__What you have to do__:
Exactly and only the lines from the one containing "Click the chat text input field" through the close of the entries below are to be set down.

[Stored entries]
════════════════════
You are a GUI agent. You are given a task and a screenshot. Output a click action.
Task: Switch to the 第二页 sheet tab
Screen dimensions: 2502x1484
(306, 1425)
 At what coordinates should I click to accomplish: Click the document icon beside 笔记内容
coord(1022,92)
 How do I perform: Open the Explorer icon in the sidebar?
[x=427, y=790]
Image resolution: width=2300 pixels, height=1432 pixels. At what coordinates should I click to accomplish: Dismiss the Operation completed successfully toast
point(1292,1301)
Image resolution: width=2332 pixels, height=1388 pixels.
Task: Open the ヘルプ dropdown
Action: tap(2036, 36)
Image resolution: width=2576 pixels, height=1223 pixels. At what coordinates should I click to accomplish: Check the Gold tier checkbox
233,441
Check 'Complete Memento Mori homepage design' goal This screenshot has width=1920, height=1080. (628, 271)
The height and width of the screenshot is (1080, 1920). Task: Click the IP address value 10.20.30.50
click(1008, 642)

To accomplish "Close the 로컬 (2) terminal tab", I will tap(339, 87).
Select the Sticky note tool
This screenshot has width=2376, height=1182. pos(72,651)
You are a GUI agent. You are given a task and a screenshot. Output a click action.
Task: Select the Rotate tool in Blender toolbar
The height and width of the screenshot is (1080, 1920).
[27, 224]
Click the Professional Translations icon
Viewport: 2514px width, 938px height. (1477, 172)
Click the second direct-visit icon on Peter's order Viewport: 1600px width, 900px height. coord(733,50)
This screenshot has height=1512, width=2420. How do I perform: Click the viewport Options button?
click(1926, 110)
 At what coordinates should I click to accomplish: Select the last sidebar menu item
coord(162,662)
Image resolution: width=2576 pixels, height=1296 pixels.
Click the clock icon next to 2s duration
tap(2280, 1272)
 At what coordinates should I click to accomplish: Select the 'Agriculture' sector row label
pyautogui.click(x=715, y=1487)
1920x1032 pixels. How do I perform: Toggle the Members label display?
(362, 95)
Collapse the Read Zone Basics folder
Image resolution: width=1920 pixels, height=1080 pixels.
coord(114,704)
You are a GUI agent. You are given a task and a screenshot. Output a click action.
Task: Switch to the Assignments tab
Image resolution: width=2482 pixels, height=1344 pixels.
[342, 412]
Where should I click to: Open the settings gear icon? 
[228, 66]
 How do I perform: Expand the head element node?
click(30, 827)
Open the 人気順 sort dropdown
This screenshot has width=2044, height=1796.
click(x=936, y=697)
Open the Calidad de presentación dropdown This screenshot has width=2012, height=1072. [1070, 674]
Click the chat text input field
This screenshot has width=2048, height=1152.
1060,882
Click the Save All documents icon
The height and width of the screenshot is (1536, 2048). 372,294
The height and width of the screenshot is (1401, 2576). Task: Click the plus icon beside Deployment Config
════════════════════
__Exercise answer__:
Click the chat text input field
This screenshot has width=2048, height=1152.
1060,882
Click the Save All documents icon
The height and width of the screenshot is (1536, 2048). 372,294
The height and width of the screenshot is (1401, 2576). Task: Click the plus icon beside Deployment Config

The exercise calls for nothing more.